Perhaps, science is actually killing our sporting performance.
Part One: Is this right for me?
In every other part of life, you would be asking yourself this question regularly. It may well be on a subconscious level, but even with something as simple as choosing what to eat, our choices are often driven my how our bodies feel at that particular moment.
When it comes to movement and exercise though, this question rarely gets asked. You would trust your gut in every other situation, especially when you feel threatened, so why don’t we trust our bodies when it comes to movement?
The health and fitness industries use terms like ‘dysfunction’ and ‘not firing’ to describe our movement capabilities and our insatiable appetite for science has led to vast swathes of people not daring to do anything before science can approve it.

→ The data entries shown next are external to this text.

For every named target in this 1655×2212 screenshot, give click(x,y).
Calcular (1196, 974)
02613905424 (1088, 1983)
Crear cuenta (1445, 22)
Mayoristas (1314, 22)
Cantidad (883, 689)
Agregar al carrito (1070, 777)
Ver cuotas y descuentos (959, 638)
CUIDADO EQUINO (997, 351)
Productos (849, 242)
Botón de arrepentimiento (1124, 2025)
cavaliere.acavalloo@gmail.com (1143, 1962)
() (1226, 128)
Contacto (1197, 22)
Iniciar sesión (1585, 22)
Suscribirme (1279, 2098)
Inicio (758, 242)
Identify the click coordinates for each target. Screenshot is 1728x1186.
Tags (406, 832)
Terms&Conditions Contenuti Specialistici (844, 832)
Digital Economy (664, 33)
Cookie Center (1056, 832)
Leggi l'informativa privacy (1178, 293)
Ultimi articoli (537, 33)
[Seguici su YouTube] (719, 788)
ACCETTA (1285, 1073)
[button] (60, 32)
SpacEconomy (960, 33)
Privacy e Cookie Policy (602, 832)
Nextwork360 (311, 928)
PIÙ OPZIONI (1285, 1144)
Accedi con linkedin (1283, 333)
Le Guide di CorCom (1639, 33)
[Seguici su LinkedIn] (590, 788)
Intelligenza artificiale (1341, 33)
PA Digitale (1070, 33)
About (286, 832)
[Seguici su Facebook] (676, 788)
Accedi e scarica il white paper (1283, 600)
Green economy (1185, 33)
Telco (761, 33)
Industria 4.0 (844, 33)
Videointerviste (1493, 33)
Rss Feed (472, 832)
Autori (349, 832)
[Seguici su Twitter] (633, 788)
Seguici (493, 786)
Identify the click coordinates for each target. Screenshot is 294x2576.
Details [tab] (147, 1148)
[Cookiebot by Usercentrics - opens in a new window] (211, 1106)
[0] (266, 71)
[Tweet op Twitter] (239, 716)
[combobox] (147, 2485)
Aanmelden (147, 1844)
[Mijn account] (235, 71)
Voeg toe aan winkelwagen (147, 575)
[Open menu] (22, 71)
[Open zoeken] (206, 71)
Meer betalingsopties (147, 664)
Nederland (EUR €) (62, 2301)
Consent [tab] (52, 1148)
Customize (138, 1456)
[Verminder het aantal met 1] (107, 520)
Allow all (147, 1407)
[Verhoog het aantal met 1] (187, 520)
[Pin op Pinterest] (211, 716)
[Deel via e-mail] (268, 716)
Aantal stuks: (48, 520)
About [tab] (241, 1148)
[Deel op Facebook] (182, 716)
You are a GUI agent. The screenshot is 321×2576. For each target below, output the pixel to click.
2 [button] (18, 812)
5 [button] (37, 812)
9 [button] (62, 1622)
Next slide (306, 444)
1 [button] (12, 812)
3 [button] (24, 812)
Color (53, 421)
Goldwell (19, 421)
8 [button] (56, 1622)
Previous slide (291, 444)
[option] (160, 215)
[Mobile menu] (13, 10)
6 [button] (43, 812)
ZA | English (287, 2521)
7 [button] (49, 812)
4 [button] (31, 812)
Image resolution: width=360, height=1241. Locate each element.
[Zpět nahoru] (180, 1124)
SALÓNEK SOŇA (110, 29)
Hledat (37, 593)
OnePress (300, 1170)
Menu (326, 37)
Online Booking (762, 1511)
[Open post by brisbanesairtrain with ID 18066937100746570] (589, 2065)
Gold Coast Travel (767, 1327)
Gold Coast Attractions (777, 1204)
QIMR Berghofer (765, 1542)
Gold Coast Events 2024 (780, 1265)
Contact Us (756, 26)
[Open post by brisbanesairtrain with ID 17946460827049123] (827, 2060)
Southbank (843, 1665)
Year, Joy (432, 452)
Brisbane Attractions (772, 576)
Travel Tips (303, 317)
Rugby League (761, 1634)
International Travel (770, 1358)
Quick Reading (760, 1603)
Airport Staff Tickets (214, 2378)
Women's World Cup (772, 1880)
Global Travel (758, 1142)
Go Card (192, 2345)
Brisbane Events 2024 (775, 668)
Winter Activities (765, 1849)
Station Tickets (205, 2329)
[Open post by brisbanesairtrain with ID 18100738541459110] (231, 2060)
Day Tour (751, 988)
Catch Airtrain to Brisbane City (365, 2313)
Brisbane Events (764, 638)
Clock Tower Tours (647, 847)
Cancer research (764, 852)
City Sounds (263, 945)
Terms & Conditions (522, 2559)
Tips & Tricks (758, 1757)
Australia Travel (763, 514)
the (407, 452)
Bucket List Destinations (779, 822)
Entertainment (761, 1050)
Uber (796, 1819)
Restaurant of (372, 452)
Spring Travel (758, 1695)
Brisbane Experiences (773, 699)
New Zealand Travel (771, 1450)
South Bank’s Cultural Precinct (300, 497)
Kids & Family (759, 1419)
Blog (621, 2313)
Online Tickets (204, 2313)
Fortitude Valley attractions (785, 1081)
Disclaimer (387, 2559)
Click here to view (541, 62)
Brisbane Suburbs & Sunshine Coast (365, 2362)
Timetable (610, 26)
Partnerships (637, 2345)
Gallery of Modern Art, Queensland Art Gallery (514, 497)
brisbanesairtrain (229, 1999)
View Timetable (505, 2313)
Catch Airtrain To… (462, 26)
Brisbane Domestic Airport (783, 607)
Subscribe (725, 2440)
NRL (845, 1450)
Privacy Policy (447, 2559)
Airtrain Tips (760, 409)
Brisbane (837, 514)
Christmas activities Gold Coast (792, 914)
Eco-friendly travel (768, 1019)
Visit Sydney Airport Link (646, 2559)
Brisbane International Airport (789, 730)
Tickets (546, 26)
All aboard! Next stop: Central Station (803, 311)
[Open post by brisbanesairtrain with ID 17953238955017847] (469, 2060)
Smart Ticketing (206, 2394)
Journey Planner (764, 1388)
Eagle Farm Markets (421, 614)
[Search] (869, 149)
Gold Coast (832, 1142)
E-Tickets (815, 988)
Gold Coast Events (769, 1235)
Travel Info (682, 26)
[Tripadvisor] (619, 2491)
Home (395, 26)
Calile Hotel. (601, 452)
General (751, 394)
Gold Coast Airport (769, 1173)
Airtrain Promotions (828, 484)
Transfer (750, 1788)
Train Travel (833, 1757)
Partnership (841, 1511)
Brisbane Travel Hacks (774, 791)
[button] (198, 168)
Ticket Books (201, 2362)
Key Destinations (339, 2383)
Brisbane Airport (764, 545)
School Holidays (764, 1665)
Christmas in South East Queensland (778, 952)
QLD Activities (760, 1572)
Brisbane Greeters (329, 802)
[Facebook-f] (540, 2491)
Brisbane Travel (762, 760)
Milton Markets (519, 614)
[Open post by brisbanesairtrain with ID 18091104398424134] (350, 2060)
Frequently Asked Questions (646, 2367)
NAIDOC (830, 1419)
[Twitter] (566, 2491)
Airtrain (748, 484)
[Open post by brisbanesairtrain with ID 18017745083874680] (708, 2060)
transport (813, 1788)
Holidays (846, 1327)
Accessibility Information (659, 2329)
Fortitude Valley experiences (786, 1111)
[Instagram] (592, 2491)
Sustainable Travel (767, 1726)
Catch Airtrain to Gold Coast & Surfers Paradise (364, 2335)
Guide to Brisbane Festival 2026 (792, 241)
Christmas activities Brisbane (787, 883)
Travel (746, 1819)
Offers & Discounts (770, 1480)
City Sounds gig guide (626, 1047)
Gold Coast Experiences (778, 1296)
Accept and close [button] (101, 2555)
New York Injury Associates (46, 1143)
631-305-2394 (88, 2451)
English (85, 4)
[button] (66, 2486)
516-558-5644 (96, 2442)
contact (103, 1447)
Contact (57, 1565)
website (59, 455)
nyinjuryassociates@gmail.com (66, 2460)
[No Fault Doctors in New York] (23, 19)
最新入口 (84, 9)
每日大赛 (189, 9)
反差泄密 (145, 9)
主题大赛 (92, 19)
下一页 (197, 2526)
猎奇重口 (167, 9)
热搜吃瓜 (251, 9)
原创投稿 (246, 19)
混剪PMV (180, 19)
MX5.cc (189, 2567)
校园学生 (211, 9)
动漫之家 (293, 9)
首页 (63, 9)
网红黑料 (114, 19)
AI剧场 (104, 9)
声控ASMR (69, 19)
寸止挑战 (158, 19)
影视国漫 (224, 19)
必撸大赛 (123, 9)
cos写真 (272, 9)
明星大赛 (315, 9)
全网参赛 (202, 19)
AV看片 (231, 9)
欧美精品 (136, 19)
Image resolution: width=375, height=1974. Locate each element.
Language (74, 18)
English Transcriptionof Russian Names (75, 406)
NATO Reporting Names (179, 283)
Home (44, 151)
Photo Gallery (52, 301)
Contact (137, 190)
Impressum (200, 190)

This has led to our natural instincts being buried beneath a mountain of external measures as we search for recognition that we are “doing it right”.
But why is it that when it comes to movement we believe our bodies are actually doing it wrong? Do we really think that our bodies move badly on purpose? Surely our bodies are only ever giving us the best movement they can, given the circumstances?
To me, disability sport is an impressive demonstration of what the human body can do when we stop trying to force it to be ideal. These athletes often cannot make their bodies move any different, so they make the best of what they have. In doing this, they are encouraging the body to achieve more, adapting their movement to fit the objective, rather than trying to recreate an ideal movement as the objective.
In elite sport, it has been shown repeatedly that science, and investment in science, can gain elite athletes that fraction of a second that may be the difference between winning and losing, but the vast majority of us will never compete at that level, or be paid as a full time athlete. We have jobs, families and other, often highly stressful demands to juggle.
Frequently, we start with any given sport to see if we like it. Once we are engaged in it, it slowly begins to take over our lives. Our social circles revolve around it and we often attend group sessions to train with like-minded people. We get bogged down in the little details that training plans, stopwatches, distances, weights, reps, sets, wins, losses etc. bring.
Generally, we are not satisfied unless we have beaten our previous time/distance/weight (or someone else) and we are increasingly less concerned with whether that activity is right for us at that moment. We become more concerned with whether we are doing it right or not.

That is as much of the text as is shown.